BEGIN
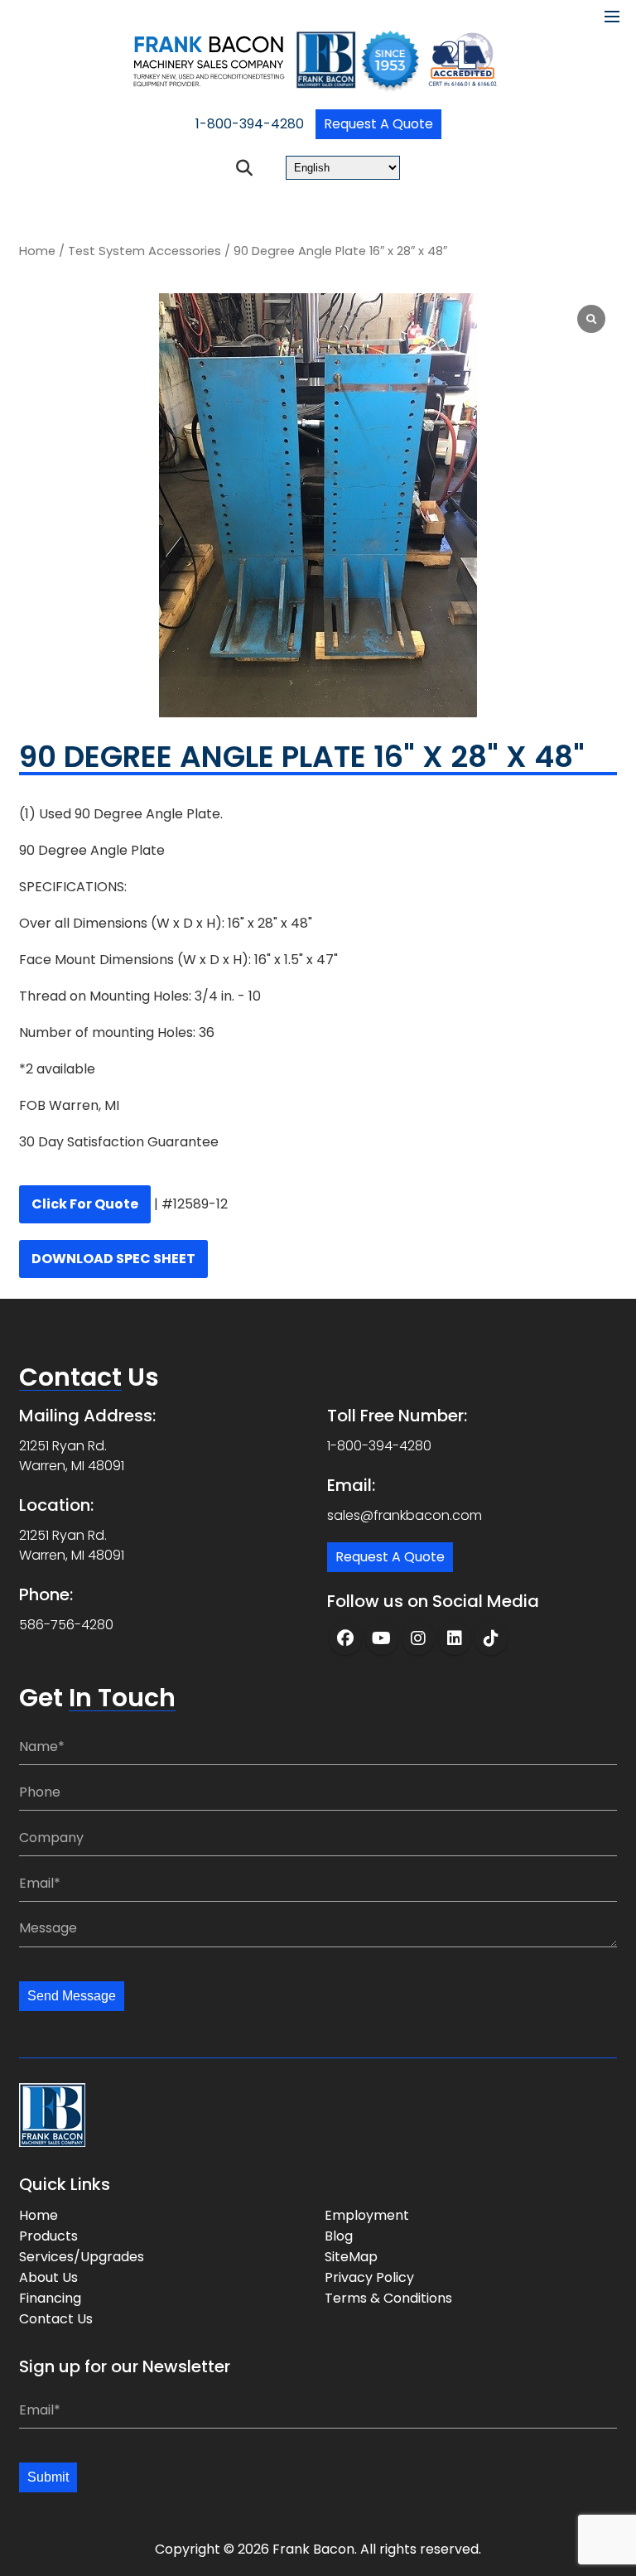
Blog (339, 2236)
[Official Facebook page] (345, 1638)
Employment (367, 2215)
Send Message (71, 1996)
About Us (48, 2277)
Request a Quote (378, 123)
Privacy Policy (369, 2277)
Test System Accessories (144, 251)
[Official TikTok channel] (491, 1638)
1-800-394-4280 (249, 123)
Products (48, 2236)
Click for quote (84, 1203)
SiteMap (351, 2256)
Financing (50, 2298)
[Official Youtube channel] (381, 1638)
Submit (48, 2477)
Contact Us (56, 2318)
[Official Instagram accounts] (418, 1638)
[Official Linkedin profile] (454, 1638)
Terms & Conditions (388, 2298)
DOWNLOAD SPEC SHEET (113, 1258)
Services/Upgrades (81, 2256)
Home (37, 251)
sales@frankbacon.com (404, 1515)
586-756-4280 (66, 1624)
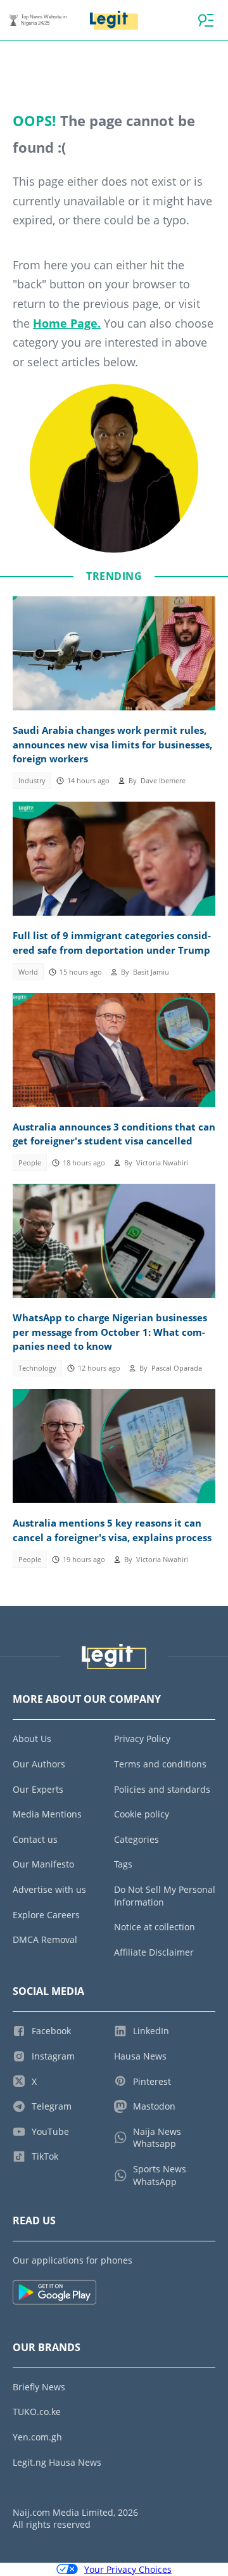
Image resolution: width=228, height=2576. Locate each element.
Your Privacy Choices (128, 2569)
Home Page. (67, 323)
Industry (32, 780)
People (29, 1162)
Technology (37, 1368)
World (28, 972)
END
- [Your objective]: Restate the data word for word and exclude every picture.

- [Solution to this task]:
Blog (339, 2236)
[Official Facebook page] (345, 1638)
Employment (367, 2215)
Send Message (71, 1996)
About Us (48, 2277)
Request a Quote (378, 123)
Privacy Policy (369, 2277)
Test System Accessories (144, 251)
[Official TikTok channel] (491, 1638)
1-800-394-4280 (249, 123)
Products (48, 2236)
Click for quote (84, 1203)
SiteMap (351, 2256)
Financing (50, 2298)
[Official Youtube channel] (381, 1638)
Submit (48, 2477)
Contact Us (56, 2318)
[Official Instagram accounts] (418, 1638)
[Official Linkedin profile] (454, 1638)
Terms & Conditions (388, 2298)
DOWNLOAD SPEC SHEET (113, 1258)
Services/Upgrades (81, 2256)
Home (37, 251)
sales@frankbacon.com (404, 1515)
586-756-4280 (66, 1624)
Image resolution: width=228, height=2576. Locate each element.
Your Privacy Choices (128, 2569)
Home Page. (67, 323)
Industry (32, 780)
People (29, 1162)
Technology (37, 1368)
World (28, 972)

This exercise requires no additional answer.